What Trump's Voter-Fraud Commission Found

Not much, according to Maine Secretary of State Matthew Dunlap
By Newser Editors and Wire Services
Posted Aug 4, 2018 11:29 AM CDT
What Trump's Voter-Fraud Commission Found
In this June 28, 2016, file photo, an elections clerk cuts from a strip of "I Voted" stickers at a polling place in Oklahoma City.   (AP Photo/Sue Ogrocki, File)

The now-disbanded voting integrity commission launched by the Trump administration to investigate the 2016 presidential election uncovered no evidence to support the president's claims of widespread voter fraud, according to an analysis of administration documents released, the AP reports. In a letter to Vice President Mike Pence and Kansas Secretary of State Kris Kobach, who are both Republicans and led the commission, Maine Secretary of State Matthew Dunlap says the documents show there was a "pre-ordained outcome" and that drafts of a commission report included a section on evidence of voter fraud that was "glaringly empty." "It's calling into the darkness, looking for voter fraud," says Dunlap, a Democrat. "There's no real evidence of it anywhere."

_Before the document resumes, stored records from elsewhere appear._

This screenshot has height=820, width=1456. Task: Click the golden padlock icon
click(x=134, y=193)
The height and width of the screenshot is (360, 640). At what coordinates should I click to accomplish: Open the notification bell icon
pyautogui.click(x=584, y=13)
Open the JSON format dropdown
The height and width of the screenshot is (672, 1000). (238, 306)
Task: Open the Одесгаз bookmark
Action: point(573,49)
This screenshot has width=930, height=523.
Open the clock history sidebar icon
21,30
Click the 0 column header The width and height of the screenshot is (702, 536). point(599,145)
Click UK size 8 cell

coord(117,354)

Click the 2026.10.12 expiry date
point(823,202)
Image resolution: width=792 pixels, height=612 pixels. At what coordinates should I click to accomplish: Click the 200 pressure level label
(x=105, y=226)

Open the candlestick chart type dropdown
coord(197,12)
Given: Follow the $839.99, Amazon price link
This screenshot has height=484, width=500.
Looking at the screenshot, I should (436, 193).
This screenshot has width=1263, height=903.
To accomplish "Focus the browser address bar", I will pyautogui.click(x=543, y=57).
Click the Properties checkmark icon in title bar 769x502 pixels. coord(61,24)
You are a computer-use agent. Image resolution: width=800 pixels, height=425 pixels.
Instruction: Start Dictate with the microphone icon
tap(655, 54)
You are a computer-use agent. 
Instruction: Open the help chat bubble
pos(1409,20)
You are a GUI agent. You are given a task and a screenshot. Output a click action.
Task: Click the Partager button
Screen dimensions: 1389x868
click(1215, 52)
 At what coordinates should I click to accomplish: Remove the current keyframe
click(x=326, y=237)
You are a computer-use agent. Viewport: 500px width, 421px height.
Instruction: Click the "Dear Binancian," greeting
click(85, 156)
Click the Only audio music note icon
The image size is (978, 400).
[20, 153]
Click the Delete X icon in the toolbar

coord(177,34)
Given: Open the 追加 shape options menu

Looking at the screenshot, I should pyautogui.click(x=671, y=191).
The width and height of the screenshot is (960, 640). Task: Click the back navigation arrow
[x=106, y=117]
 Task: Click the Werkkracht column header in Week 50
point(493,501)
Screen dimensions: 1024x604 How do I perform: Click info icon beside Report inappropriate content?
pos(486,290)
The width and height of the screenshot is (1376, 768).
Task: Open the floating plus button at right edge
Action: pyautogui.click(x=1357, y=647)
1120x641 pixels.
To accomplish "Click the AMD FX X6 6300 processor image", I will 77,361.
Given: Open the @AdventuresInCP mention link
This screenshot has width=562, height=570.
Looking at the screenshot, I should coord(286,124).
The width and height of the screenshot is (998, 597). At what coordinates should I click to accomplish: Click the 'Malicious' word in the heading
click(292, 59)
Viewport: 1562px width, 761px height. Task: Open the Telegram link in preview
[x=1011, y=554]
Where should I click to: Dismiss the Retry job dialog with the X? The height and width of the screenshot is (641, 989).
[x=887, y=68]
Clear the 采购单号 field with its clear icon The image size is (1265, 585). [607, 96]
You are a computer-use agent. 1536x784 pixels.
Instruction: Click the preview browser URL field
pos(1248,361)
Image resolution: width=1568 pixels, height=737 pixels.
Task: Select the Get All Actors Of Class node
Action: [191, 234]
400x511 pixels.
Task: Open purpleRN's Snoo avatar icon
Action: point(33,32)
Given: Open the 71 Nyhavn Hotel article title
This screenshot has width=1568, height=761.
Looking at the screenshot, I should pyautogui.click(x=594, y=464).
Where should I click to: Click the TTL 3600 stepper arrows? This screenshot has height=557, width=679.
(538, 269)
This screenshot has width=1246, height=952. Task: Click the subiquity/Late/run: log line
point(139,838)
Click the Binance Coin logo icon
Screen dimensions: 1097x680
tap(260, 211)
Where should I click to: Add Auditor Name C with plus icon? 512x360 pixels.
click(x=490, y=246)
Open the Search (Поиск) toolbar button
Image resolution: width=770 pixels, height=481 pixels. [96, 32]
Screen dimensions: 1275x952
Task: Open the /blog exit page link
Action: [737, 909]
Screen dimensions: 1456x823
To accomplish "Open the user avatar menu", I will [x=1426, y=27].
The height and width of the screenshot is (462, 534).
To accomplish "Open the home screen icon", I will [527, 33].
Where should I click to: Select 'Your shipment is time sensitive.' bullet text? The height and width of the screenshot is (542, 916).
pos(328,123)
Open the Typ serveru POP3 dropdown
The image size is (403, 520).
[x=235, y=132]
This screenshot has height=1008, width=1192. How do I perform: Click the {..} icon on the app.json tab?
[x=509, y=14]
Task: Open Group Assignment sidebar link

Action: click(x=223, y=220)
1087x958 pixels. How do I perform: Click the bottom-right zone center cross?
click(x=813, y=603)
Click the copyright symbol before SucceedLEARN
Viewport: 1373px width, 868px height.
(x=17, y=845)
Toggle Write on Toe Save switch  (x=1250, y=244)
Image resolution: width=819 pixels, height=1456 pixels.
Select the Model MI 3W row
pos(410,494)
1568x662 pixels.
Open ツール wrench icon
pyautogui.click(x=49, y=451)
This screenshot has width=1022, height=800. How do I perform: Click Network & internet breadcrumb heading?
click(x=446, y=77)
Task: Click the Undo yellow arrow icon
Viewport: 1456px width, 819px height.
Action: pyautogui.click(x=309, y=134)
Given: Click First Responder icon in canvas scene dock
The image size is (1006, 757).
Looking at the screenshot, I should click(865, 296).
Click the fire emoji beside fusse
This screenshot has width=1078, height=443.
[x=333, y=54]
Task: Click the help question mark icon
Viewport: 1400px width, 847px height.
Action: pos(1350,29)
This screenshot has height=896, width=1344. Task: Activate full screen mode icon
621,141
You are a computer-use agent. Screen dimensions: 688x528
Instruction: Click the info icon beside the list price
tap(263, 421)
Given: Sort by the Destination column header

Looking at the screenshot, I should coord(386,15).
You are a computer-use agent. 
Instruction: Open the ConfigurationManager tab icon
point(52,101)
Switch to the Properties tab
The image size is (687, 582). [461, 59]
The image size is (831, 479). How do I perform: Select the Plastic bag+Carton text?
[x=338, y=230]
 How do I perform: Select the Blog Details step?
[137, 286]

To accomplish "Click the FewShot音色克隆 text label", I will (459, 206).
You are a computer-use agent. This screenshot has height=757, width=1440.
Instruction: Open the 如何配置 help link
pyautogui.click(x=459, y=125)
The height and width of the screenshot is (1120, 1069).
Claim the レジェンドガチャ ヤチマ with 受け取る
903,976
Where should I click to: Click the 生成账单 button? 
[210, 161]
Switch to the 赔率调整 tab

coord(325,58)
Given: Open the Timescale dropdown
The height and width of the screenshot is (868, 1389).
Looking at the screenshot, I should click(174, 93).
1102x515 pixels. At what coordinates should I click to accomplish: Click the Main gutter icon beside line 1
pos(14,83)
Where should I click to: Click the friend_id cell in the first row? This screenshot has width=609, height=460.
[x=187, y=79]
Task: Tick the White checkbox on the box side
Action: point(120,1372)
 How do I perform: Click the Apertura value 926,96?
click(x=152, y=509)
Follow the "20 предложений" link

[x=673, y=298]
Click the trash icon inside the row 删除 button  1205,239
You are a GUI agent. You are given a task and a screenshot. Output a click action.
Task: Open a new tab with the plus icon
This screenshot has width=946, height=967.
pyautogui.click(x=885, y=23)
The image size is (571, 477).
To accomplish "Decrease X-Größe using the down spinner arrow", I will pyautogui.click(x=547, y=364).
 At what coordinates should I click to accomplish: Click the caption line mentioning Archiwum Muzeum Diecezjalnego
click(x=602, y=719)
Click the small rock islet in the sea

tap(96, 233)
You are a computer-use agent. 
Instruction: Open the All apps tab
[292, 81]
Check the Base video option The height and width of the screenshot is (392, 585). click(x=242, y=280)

President Trump convened the commission to investigate the 2016 presidential election after making unsubstantiated claims that between 3 million and 5 million ballots were illegally cast. Critics, including Dunlap, reject his claims of widespread voter fraud. The Trump administration last month complied with a court order to turn over documents from the voting integrity commission to Dunlap. The commission met just twice and has not issued a report. Dunlap's findings received immediate pushback Friday from Kobach, who says there have been more than 1,000 convictions for voter fraud since 2000, and that the commission presented 8,400 instances of double voting in the 2016 election in 20 states. In response, Dunlap says those figures were never brought before the commission, and Kobach hasn't presented any evidence for his claims of double voting.